Stepper Killer Killer Killed, Repair Attempted
The low-price servo motor in [Clough42]’s lathe’s electronic leadscrew little bit the dust lately, and he did a terrific job documenting his maintenance makes an attempt ( see online video below the crack ). When beginning the task a couple decades ago, he studied a variety of candidate motors, together with a ClearPath servo motor from Teknic’s “Stepper Killer” household. Whilst that motor was effectively suited, [Clough42] picked a significantly lessen-price tag servo motor from China which he dubbed the “Stepper Killer Killer”.
He does a extremely extensive put up-mortem of the motor’s integrated servo controller, checking the circuits and connections on the interface PCB first. Not finding any apparent challenge, he proceeds to the key PCB which includes the microcontroller, motor driver transistors, and electricity provides. There is no obvious hurt, but a examine of the logic electric power supply exhibits 1.65V wherever 3.3V is predicted. On the lookout at the board with a good-cell phone mounted IR camera, he speedily finds the terrible information — the microcontroller has shorted out.

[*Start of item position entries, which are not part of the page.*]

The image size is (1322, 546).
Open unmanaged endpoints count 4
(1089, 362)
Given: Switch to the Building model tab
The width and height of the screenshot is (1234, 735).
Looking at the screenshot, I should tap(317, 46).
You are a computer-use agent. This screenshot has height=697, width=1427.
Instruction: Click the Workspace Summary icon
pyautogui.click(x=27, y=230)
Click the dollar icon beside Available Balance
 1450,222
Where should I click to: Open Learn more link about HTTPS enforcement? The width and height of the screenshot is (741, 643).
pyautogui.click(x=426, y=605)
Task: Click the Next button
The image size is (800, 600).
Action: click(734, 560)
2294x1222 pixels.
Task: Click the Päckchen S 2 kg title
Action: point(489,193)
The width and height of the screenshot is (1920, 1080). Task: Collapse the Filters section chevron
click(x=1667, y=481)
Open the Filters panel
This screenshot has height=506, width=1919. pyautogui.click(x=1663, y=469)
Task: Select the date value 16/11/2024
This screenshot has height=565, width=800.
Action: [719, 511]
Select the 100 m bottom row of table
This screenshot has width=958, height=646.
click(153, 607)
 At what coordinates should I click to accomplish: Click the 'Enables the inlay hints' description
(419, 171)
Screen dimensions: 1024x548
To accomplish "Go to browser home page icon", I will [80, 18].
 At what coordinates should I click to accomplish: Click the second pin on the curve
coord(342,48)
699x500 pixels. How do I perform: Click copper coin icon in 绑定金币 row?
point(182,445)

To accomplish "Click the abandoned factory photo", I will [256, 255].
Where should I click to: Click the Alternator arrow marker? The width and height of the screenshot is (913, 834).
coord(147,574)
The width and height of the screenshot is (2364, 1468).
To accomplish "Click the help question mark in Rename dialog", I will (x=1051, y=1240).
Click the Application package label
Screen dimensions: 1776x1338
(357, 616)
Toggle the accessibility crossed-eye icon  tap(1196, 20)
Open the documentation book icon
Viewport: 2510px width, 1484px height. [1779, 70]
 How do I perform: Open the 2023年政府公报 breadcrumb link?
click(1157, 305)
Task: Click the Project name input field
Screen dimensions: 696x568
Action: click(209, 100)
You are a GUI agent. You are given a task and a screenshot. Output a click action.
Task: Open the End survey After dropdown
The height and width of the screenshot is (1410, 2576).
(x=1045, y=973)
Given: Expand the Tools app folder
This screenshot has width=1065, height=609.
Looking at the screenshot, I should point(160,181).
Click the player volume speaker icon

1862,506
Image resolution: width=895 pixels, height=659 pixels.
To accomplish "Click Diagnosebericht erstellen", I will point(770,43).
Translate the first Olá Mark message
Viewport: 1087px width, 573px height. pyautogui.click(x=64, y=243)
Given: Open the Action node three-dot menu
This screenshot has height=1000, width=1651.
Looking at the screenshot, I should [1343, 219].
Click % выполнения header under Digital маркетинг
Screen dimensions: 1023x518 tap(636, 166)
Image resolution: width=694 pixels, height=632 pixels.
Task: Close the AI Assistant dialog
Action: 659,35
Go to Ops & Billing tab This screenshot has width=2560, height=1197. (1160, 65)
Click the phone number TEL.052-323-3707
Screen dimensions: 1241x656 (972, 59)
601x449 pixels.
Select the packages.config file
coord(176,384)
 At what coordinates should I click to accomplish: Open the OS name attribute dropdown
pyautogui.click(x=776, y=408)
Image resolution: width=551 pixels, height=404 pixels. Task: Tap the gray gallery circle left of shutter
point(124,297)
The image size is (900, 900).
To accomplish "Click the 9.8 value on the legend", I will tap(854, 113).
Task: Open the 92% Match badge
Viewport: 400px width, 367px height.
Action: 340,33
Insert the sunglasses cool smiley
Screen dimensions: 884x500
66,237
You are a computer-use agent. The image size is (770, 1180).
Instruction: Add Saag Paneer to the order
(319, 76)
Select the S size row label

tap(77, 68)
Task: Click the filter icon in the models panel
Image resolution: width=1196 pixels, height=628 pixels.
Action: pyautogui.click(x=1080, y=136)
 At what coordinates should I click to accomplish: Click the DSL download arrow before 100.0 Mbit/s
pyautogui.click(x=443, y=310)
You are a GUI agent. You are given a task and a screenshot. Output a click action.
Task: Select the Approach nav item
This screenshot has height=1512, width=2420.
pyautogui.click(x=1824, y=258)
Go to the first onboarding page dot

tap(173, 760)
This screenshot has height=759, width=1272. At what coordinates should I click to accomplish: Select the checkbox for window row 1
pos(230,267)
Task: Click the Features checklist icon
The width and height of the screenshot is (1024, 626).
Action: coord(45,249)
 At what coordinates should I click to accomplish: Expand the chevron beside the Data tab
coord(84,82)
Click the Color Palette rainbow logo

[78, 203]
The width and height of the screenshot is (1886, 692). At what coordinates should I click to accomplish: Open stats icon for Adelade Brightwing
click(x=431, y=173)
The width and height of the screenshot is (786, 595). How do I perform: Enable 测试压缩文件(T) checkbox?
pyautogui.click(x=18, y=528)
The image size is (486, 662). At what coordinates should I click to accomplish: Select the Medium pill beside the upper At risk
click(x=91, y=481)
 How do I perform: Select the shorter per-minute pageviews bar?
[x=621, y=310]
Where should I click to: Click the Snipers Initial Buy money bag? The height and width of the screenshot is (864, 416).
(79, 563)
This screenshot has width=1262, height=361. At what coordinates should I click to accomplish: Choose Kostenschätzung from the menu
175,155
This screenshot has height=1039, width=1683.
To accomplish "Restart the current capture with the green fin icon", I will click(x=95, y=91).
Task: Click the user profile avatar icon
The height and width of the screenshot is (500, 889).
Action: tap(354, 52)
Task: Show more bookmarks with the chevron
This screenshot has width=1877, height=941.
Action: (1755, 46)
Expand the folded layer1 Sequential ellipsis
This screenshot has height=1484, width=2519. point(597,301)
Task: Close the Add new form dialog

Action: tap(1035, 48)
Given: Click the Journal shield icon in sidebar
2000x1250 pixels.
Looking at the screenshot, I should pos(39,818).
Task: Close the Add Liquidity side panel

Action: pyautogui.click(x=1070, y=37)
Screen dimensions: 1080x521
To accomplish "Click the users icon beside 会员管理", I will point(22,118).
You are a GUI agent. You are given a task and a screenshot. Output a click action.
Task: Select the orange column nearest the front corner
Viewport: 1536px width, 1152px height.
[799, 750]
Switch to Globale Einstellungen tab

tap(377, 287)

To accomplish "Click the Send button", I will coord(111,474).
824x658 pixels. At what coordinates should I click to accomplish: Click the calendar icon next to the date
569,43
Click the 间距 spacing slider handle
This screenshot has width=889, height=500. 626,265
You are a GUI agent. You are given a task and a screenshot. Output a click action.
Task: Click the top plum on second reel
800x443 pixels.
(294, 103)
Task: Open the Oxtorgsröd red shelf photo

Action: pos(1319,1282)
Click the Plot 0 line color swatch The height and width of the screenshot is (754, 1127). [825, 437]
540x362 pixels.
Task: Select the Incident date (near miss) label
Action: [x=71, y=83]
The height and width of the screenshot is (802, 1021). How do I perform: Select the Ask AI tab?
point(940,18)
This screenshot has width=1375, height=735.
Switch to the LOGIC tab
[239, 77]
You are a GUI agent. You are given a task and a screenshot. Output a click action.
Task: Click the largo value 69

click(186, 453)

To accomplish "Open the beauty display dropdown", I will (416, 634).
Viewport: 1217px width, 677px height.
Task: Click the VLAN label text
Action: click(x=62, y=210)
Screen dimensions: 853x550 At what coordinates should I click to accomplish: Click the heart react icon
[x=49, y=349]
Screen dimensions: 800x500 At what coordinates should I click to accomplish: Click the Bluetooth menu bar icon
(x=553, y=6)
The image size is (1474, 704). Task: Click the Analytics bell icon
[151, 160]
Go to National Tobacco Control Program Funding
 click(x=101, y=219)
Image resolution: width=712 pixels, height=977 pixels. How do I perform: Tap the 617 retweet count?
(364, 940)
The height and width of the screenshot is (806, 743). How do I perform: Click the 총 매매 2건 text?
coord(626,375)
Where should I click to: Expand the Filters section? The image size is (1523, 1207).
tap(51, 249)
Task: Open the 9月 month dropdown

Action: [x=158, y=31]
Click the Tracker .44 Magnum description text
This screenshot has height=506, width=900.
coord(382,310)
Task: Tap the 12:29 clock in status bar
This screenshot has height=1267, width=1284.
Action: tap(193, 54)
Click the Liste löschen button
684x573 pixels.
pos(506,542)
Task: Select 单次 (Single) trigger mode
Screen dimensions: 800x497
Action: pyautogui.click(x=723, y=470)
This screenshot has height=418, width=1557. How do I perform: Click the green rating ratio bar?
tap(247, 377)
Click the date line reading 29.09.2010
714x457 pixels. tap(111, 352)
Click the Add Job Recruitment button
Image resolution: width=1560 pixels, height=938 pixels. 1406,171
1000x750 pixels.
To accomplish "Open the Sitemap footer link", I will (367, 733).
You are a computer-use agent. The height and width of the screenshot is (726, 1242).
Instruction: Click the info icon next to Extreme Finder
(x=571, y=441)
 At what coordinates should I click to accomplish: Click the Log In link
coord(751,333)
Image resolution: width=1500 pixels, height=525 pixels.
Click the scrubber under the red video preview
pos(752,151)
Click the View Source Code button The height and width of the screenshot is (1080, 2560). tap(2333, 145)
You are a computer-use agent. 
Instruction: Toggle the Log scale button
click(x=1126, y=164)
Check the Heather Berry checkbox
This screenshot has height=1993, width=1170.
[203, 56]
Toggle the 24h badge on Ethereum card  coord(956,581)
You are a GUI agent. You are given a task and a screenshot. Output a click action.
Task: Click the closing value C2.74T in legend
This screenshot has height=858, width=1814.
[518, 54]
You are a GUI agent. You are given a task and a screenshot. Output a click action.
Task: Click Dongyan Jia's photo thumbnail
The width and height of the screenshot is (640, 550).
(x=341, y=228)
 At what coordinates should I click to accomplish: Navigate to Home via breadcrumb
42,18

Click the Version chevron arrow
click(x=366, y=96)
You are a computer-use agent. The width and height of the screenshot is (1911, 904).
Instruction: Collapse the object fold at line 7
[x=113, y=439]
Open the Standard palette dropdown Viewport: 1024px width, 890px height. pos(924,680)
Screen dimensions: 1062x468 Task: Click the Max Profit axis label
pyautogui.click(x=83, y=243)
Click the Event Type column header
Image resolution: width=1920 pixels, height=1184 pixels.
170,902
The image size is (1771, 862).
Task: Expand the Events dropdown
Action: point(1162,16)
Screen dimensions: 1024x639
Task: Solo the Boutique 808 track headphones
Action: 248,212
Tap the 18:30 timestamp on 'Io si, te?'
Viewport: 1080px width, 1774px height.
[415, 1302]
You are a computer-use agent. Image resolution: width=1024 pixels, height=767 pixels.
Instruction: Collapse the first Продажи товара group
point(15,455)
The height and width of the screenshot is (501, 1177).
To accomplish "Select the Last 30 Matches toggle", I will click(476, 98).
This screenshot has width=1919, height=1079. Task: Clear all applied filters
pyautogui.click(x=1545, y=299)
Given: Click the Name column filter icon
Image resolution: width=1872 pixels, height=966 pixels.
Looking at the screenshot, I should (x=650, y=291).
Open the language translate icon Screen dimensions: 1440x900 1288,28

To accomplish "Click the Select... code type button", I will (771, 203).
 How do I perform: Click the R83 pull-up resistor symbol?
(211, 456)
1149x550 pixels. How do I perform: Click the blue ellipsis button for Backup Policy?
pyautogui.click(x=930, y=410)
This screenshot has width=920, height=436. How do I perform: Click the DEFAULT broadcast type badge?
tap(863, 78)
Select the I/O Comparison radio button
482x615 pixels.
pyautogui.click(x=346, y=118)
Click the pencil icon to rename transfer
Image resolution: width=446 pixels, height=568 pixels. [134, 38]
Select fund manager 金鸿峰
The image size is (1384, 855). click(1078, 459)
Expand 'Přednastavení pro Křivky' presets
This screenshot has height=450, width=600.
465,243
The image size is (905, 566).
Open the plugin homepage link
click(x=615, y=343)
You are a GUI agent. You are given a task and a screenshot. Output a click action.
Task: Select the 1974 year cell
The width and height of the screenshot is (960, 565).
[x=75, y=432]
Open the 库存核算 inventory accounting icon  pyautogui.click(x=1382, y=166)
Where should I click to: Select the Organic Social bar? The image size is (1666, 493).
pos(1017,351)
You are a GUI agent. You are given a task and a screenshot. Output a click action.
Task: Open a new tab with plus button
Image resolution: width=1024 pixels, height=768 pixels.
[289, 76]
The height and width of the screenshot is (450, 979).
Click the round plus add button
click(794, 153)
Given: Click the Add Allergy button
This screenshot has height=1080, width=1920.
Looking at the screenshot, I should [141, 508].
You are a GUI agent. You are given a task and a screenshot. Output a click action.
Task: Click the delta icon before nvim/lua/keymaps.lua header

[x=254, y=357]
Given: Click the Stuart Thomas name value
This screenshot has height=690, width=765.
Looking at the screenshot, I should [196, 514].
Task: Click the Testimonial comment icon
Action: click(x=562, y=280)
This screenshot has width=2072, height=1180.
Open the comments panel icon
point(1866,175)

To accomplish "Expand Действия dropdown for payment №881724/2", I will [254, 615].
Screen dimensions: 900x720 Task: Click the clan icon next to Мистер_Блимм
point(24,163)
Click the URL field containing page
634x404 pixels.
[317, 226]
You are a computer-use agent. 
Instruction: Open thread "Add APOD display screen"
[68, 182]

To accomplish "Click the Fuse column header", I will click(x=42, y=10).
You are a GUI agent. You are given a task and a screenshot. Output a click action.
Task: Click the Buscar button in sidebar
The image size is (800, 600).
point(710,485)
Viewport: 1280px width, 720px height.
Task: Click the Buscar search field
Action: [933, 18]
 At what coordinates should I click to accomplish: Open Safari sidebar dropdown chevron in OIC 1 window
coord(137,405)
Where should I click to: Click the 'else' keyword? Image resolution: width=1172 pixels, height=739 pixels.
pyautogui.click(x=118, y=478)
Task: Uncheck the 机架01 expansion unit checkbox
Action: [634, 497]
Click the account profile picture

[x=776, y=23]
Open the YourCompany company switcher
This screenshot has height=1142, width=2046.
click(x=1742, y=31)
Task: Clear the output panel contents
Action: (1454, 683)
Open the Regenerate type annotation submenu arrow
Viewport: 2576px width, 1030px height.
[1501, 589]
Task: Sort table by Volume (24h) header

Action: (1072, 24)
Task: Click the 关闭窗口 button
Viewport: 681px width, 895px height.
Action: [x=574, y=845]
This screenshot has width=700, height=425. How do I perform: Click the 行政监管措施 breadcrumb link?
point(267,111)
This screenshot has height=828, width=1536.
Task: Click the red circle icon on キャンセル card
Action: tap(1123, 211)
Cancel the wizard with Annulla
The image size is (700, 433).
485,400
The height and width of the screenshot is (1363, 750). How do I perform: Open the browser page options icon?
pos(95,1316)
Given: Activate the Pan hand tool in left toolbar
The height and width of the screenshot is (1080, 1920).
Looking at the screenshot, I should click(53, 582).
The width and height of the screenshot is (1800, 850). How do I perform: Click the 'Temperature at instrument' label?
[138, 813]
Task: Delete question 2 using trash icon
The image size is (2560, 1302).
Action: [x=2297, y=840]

As one particular viewer commented, all could not be dropped. If the STM32 firmware can be extracted from the new motor, there is nonetheless a probability the previous a single can be salvaged. We initial wrote about this lathe electrical leadscrew challenge a several several years in the past, and [Clough42] has because created an overall series documenting the modifications and the selections he made along the way.